The tooling for that exists today in Linux, and it is fairly easy to use with podman etc.

K8s choices clouds that a little, but for vscode completions as an example, I have a pod, that systemd launches on request that starts it.

I have nginx receive the socket from systemd, and it communicates to llama.cpp through a socket on a shared volume. As nginx inherits the socket from systemd it does have internet access either.

If I need a new model I just download it to a shared volume.

Llama.cpp has now internet access at all, and is usable on an old 7700k + 1080ti.

People thinking that the k8s concept of a pod, with shared UTC, net, and IPC namespaces is all a pod can be confuses the issue.

The same unshare command that runc uses is very similar to how clone() drops the parent’s IPC etc…

I should probably spin up a blog on how to do this as I think it is the way forward even for long lived services.

The information is out there but scattered.

If it is something people would find useful please leave a comment.

This sounds very interesting to me. I'd read through that blog post, as I'm working on expanding my K8s skills - as you say knowledge is very scattered!

You are missing my point, maybe.

Plan9 had this by default in 1995, no third party tools required. You launch a program, it gets its own namespace, by default it is a child namespace of whatever namespace launched the program.

I should not have to read anything to have this. Operating systems should provide it by default. That is my point. We have settled for shitty operating systems because it’s easier (at first glance) to add stuff on top than it is to have an OS provide these things. It turns out this isn’t easier, and we’re just piling shit on top of shit because it seems like the easiest path forward.
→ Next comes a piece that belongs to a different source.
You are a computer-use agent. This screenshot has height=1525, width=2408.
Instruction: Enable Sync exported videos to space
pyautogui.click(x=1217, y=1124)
Look how many lines of code are in Plan9 then look at how many lines of code are in Docker or Kubernetes. It is probably easier to write operating systems with features you desire than it is to write an application-level operating system like Kubernetes which provide those features on top of the operating system. And that is likely due to application-scope operating systems like Kubernetes needing to comply with the existing reality of the operating system they are running on, while an actual operating system which runs on hardware gets to define the reality that it provides to applications which run atop it.